* **GOAL OF THE EXERCISE**
Rewrite all of the records below as a numbered list, with one line per item and no blank lines.
####################
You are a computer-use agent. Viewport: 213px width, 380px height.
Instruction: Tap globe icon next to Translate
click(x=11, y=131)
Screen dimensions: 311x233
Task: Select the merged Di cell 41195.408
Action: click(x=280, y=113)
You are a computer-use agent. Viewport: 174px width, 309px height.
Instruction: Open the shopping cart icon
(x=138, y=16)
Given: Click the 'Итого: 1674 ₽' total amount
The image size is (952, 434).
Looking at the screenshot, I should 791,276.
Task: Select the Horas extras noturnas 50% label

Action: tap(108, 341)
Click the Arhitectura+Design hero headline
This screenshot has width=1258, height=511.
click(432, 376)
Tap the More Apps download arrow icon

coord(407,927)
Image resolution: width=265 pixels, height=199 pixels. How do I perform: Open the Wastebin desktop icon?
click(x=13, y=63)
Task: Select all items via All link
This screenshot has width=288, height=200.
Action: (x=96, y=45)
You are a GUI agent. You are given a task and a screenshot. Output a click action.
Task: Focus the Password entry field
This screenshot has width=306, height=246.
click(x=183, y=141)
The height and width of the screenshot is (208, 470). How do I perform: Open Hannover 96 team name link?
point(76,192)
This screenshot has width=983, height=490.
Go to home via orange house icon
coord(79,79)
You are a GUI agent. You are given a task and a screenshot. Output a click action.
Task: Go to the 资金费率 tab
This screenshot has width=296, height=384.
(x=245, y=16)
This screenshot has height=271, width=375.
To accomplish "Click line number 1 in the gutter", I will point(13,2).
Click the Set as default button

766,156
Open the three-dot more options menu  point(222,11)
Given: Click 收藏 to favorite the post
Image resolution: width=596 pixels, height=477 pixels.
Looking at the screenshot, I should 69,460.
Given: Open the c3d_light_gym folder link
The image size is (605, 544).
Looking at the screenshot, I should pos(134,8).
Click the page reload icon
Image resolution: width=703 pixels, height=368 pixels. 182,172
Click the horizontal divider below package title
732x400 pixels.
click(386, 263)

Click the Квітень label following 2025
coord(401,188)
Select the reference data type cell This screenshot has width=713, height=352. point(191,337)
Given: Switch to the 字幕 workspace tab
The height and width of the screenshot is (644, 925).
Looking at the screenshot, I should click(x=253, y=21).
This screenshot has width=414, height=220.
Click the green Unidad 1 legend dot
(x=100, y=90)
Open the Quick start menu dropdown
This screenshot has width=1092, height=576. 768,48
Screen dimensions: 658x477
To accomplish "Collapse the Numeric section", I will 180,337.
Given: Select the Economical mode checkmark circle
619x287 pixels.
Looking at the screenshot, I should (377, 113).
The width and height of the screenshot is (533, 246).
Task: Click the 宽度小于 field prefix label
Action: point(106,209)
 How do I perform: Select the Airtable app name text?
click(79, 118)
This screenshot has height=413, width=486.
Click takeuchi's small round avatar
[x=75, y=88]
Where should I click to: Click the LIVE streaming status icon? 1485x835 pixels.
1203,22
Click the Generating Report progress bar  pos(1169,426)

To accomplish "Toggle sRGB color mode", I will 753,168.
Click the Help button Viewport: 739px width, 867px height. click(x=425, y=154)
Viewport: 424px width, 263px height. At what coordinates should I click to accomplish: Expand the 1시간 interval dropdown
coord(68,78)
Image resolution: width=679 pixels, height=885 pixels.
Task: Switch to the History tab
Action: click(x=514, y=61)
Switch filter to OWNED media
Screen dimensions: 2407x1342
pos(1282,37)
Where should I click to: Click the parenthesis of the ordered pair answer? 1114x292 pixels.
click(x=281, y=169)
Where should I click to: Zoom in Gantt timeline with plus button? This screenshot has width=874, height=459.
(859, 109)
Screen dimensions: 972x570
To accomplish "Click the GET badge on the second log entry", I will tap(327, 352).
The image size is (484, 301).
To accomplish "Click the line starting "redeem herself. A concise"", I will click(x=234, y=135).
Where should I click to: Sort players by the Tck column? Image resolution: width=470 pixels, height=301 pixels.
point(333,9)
####################
* **COMPLETED EXERCISE**
1. You are a computer-use agent. Viewport: 213px width, 380px height.
2. Instruction: Tap globe icon next to Translate
3. click(x=11, y=131)
4. Screen dimensions: 311x233
5. Task: Select the merged Di cell 41195.408
6. Action: click(x=280, y=113)
7. You are a computer-use agent. Viewport: 174px width, 309px height.
8. Instruction: Open the shopping cart icon
9. (x=138, y=16)
10. Given: Click the 'Итого: 1674 ₽' total amount
11. The image size is (952, 434).
12. Looking at the screenshot, I should 791,276.
13. Task: Select the Horas extras noturnas 50% label
14. Action: tap(108, 341)
15. Click the Arhitectura+Design hero headline
16. This screenshot has width=1258, height=511.
17. click(432, 376)
18. Tap the More Apps download arrow icon
19. coord(407,927)
20. Image resolution: width=265 pixels, height=199 pixels. How do I perform: Open the Wastebin desktop icon?
21. click(x=13, y=63)
22. Task: Select all items via All link
23. This screenshot has width=288, height=200.
24. Action: (x=96, y=45)
25. You are a GUI agent. You are given a task and a screenshot. Output a click action.
26. Task: Focus the Password entry field
27. This screenshot has width=306, height=246.
28. click(x=183, y=141)
29. The height and width of the screenshot is (208, 470). How do I perform: Open Hannover 96 team name link?
30. point(76,192)
31. This screenshot has width=983, height=490.
32. Go to home via orange house icon
33. coord(79,79)
34. You are a GUI agent. You are given a task and a screenshot. Output a click action.
35. Task: Go to the 资金费率 tab
36. This screenshot has width=296, height=384.
37. (x=245, y=16)
38. This screenshot has height=271, width=375.
39. To accomplish "Click line number 1 in the gutter", I will point(13,2).
40. Click the Set as default button
41. 766,156
42. Open the three-dot more options menu  point(222,11)
43. Given: Click 收藏 to favorite the post
44. Image resolution: width=596 pixels, height=477 pixels.
45. Looking at the screenshot, I should 69,460.
46. Given: Open the c3d_light_gym folder link
47. The image size is (605, 544).
48. Looking at the screenshot, I should pos(134,8).
49. Click the page reload icon
50. Image resolution: width=703 pixels, height=368 pixels. 182,172
51. Click the horizontal divider below package title
52. 732x400 pixels.
53. click(386, 263)
54. Click the Квітень label following 2025
55. coord(401,188)
56. Select the reference data type cell This screenshot has width=713, height=352. point(191,337)
57. Given: Switch to the 字幕 workspace tab
58. The height and width of the screenshot is (644, 925).
59. Looking at the screenshot, I should click(x=253, y=21).
60. This screenshot has width=414, height=220.
61. Click the green Unidad 1 legend dot
62. (x=100, y=90)
63. Open the Quick start menu dropdown
64. This screenshot has width=1092, height=576. 768,48
65. Screen dimensions: 658x477
66. To accomplish "Collapse the Numeric section", I will 180,337.
67. Given: Select the Economical mode checkmark circle
68. 619x287 pixels.
69. Looking at the screenshot, I should (377, 113).
70. The width and height of the screenshot is (533, 246).
71. Task: Click the 宽度小于 field prefix label
72. Action: point(106,209)
73.  How do I perform: Select the Airtable app name text?
74. click(79, 118)
75. This screenshot has height=413, width=486.
76. Click takeuchi's small round avatar
77. [x=75, y=88]
78. Where should I click to: Click the LIVE streaming status icon? 1485x835 pixels.
79. 1203,22
80. Click the Generating Report progress bar  pos(1169,426)
81. To accomplish "Toggle sRGB color mode", I will 753,168.
82. Click the Help button Viewport: 739px width, 867px height. click(x=425, y=154)
83. Viewport: 424px width, 263px height. At what coordinates should I click to accomplish: Expand the 1시간 interval dropdown
84. coord(68,78)
85. Image resolution: width=679 pixels, height=885 pixels.
86. Task: Switch to the History tab
87. Action: click(x=514, y=61)
88. Switch filter to OWNED media
89. Screen dimensions: 2407x1342
90. pos(1282,37)
91. Where should I click to: Click the parenthesis of the ordered pair answer? 1114x292 pixels.
92. click(x=281, y=169)
93. Where should I click to: Zoom in Gantt timeline with plus button? This screenshot has width=874, height=459.
94. (859, 109)
95. Screen dimensions: 972x570
96. To accomplish "Click the GET badge on the second log entry", I will tap(327, 352).
97. The image size is (484, 301).
98. To accomplish "Click the line starting "redeem herself. A concise"", I will click(x=234, y=135).
99. Where should I click to: Sort players by the Tck column? Image resolution: width=470 pixels, height=301 pixels.
100. point(333,9)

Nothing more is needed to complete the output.